Reproduce the part of the records that opens with the line containing "You are a computer-use" and closes with the end of the records, both ends included. Leave the pictures out.

| Extracted material |
◆ ◆ ◆ ◆ ◆

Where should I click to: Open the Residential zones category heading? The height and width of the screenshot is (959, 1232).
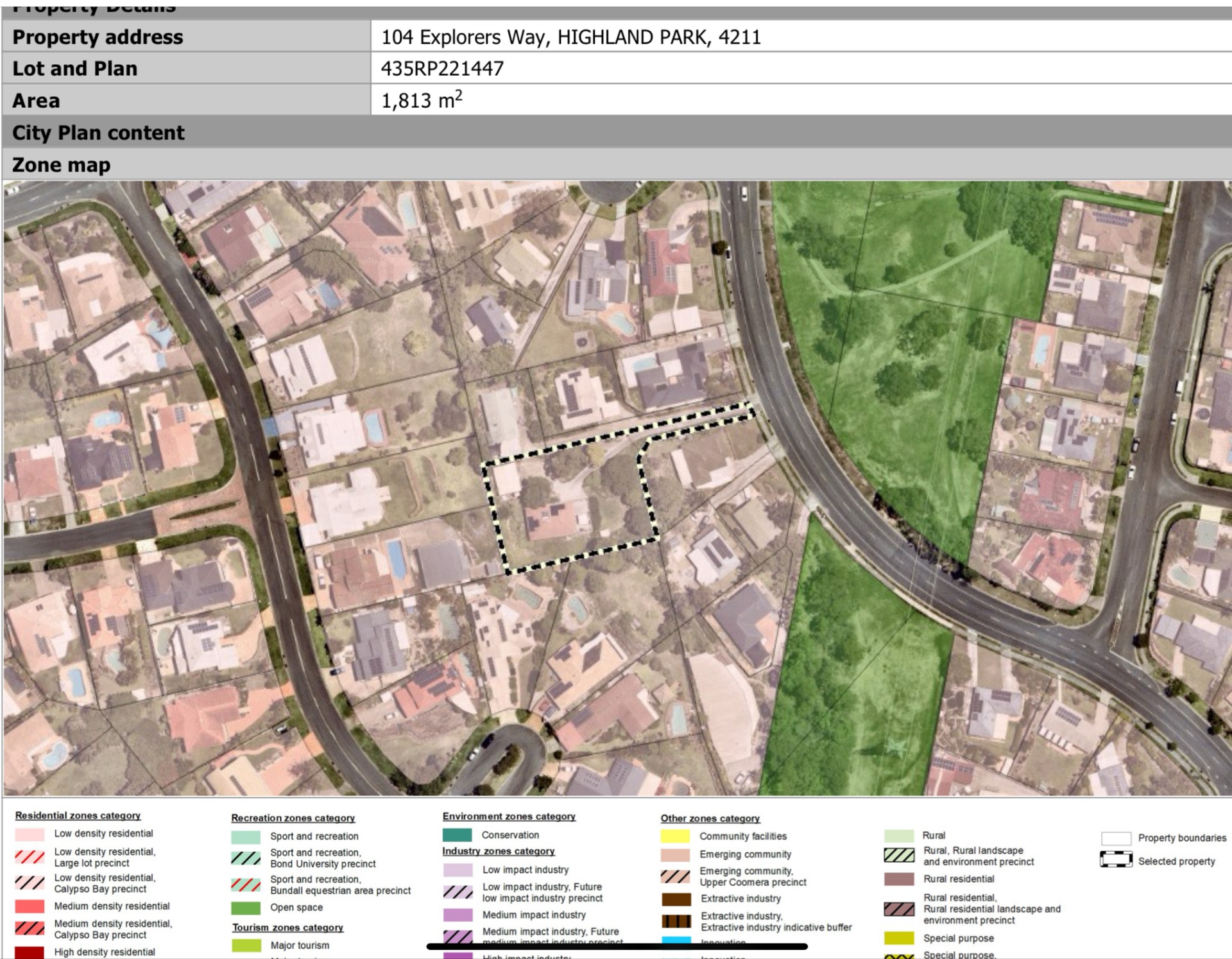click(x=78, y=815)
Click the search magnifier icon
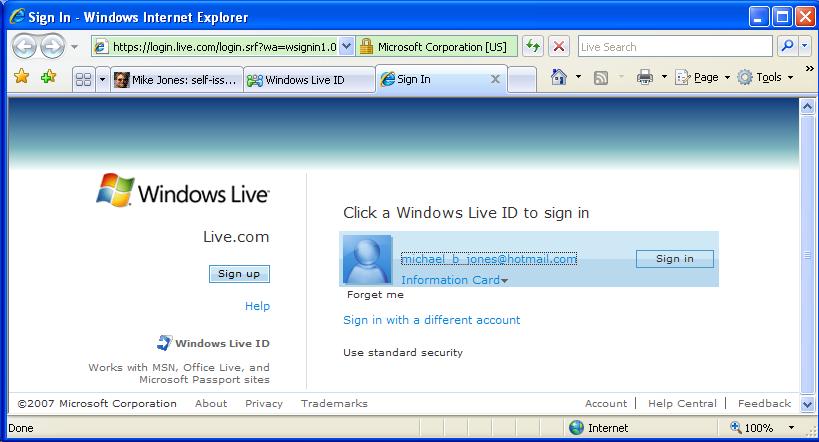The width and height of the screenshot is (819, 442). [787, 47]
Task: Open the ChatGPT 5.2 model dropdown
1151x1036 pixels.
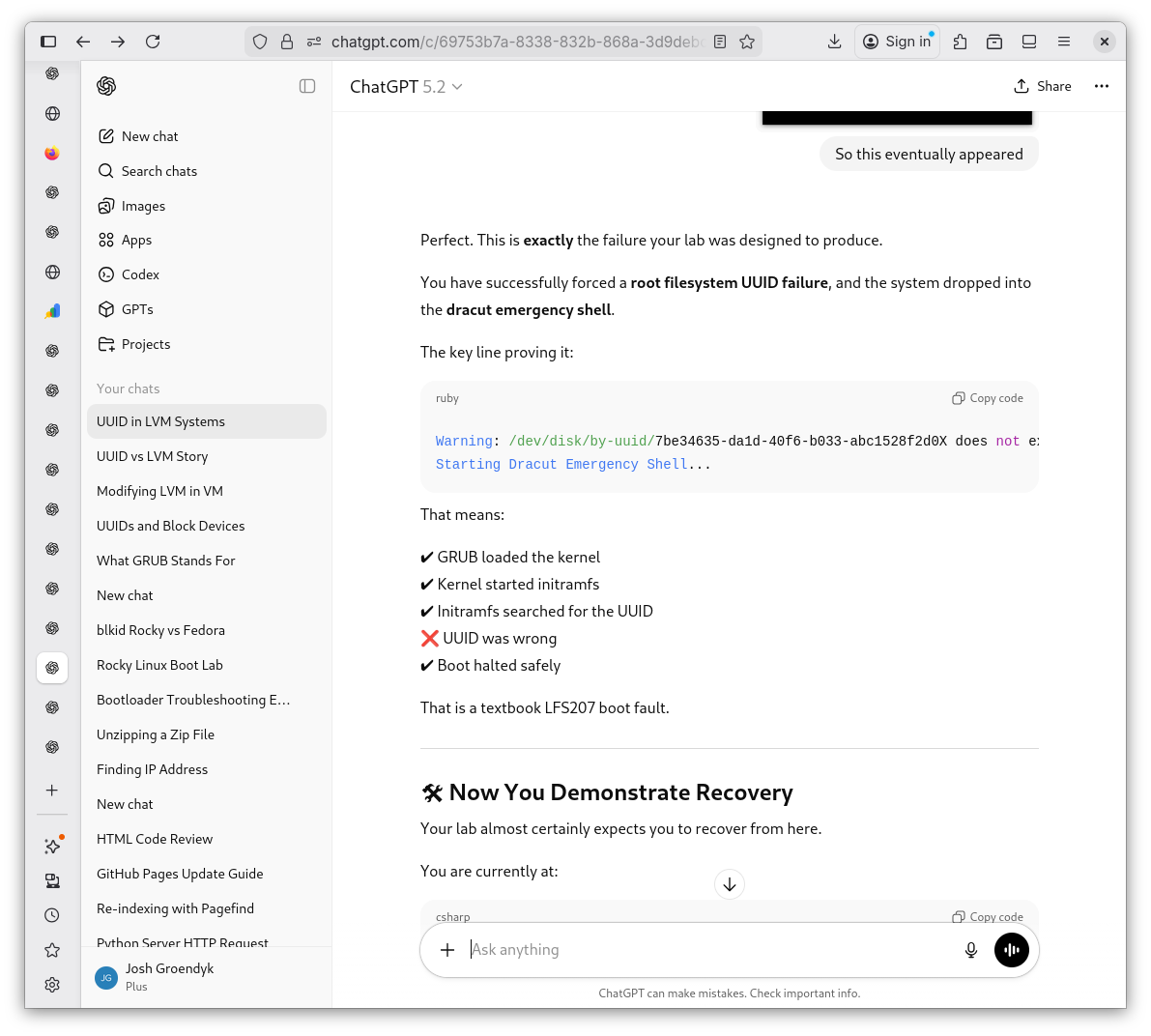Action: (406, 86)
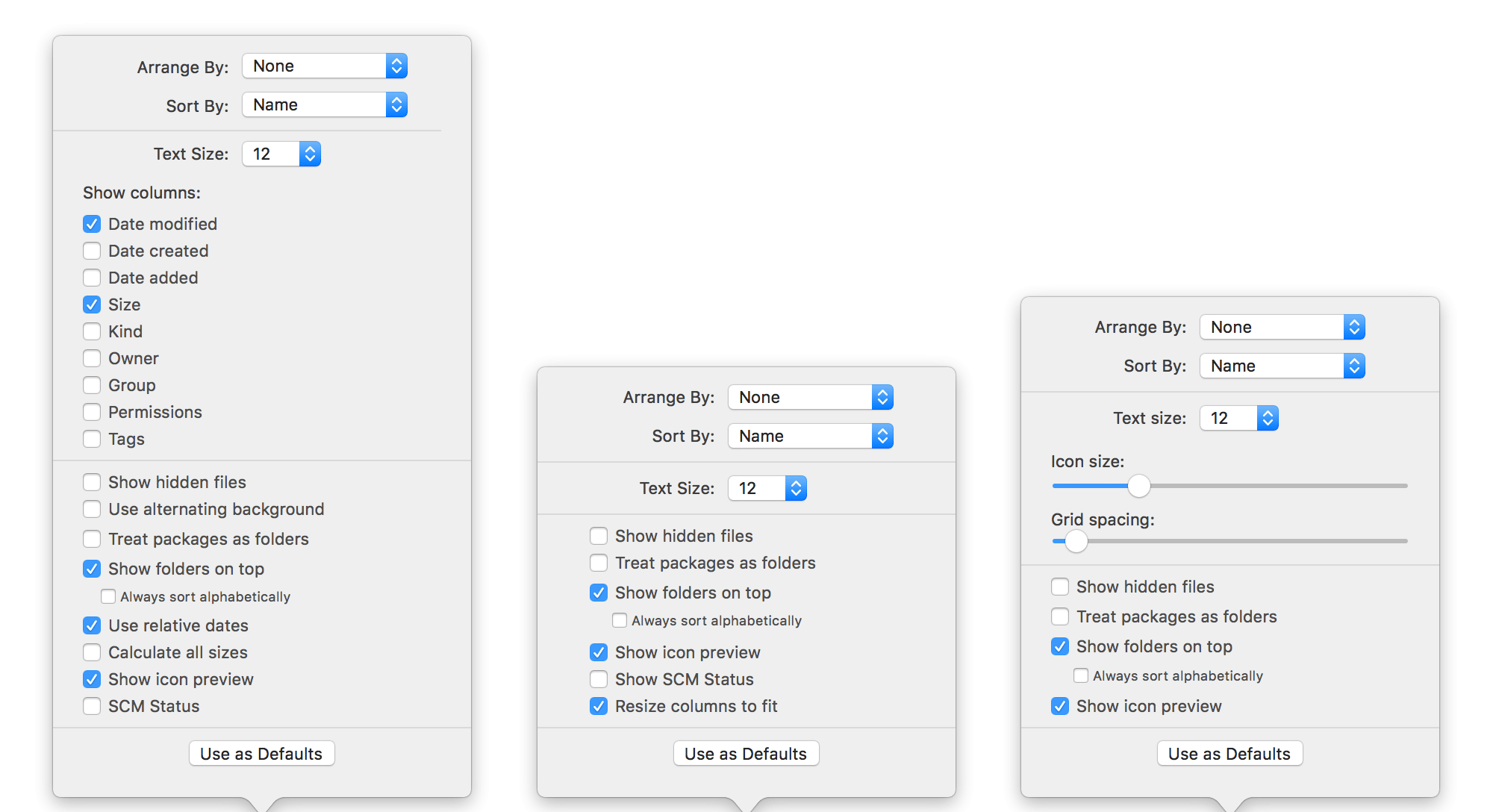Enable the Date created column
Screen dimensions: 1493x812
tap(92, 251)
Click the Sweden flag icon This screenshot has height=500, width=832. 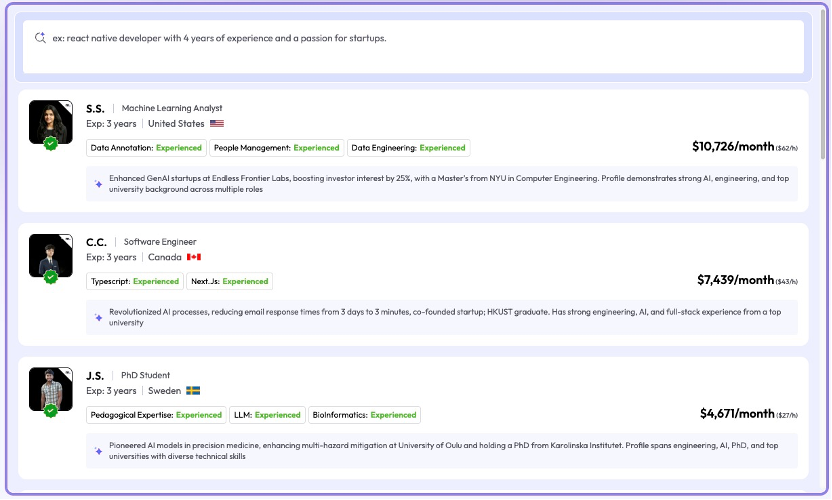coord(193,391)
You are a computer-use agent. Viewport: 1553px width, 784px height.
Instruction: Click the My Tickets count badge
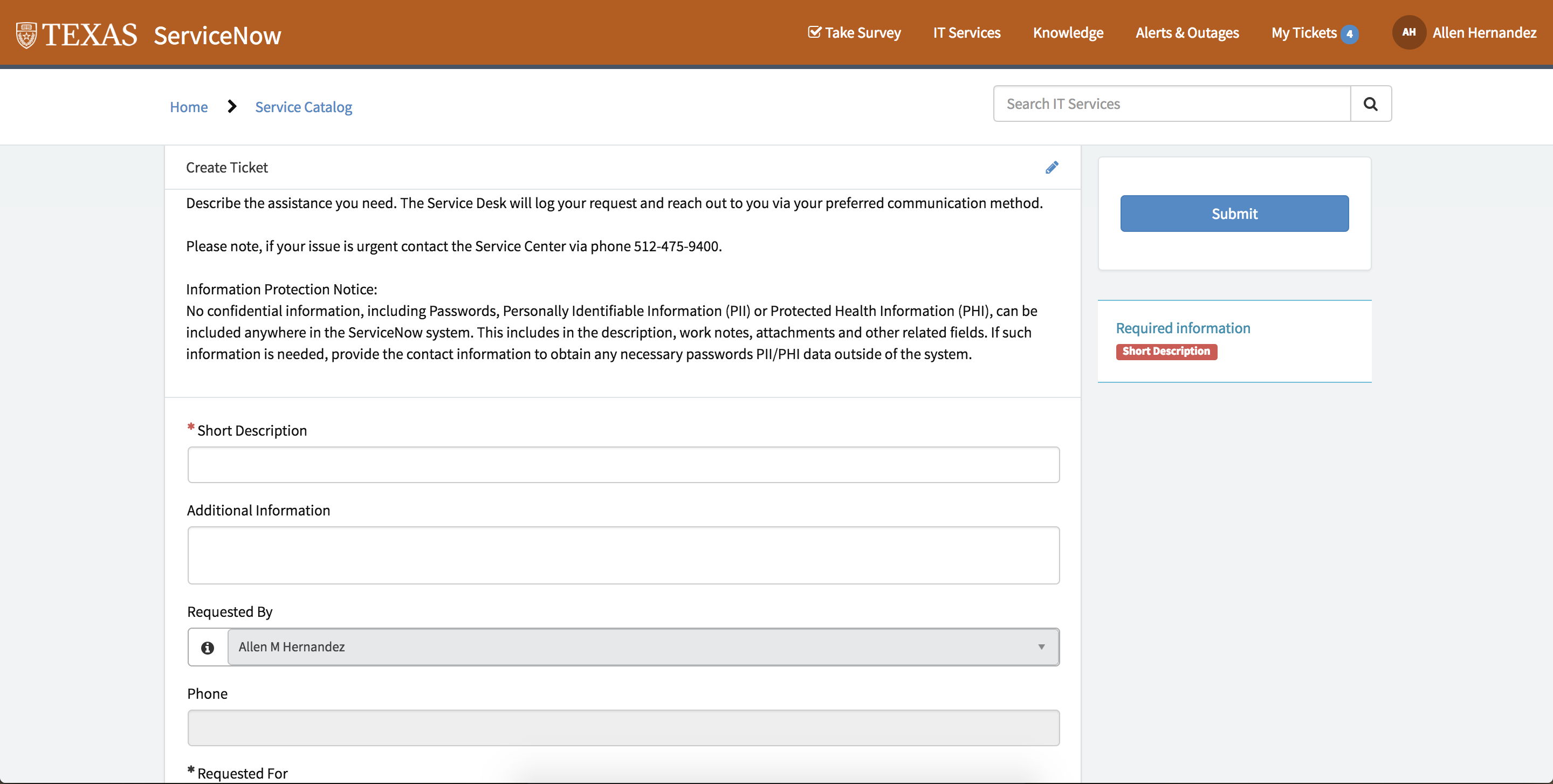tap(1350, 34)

◆ ◆ ◆ ◆ ◆

| Answer to the problem |
You are a computer-use agent. Viewport: 1553px width, 784px height.
Instruction: Click the My Tickets count badge
tap(1350, 34)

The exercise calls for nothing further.